As the physician shortage widens and healthcare costs soar, the industry is hearing more calls to increase the role of advanced practice nurses (APRN).
Even though giving nurses primary care authority will increase coverage and lower costs, the concept still is facing opposition from physicians, John Rowe, a doctor and health policy and management professor at the Columbia University Mailman School of Public Health, wrote Monday in The Atlantic.
He cites the "turf war" between various provider groups as a main barrier to increased APRN utilization.

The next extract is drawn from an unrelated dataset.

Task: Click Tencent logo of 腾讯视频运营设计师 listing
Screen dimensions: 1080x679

For example, after a 2010 report from the Institute of Medicine recommended nurses take on a larger, more independent role in transforming healthcare, the American Medical Association responded, stating that nurses are not equal to physicians.
Rowe also notes that physicians are concerned about losing income, as well as their rank as "captain of the ship."

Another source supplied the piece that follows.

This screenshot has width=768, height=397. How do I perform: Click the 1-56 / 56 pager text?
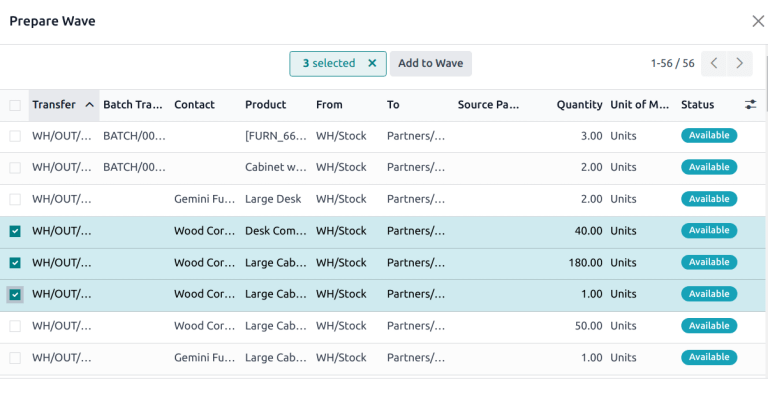[x=672, y=63]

But according to a study published in the 2012 edition of Nursing Research and Practice, increasing the scope of advanced practice nurses does not hurt physicians' earnings. Researchers with the George Washington University School of Public Health and Health Services found no significant differences in wages of primary care physicians in states with more liberal scope of practice laws for nurse practitioners compared to states with more restrictive laws, FiercePracticeManagement reported last month.
Thirty-four states have scope of practice limitations in place, according to The Atlantic.
In addition to wage stability, improved care quality could get physicians on board with nurse scope-of-practice expansions. Research last year found that care delivered by advanced practice nurses is just as safe and effective, if not more so, than that provided by physicians.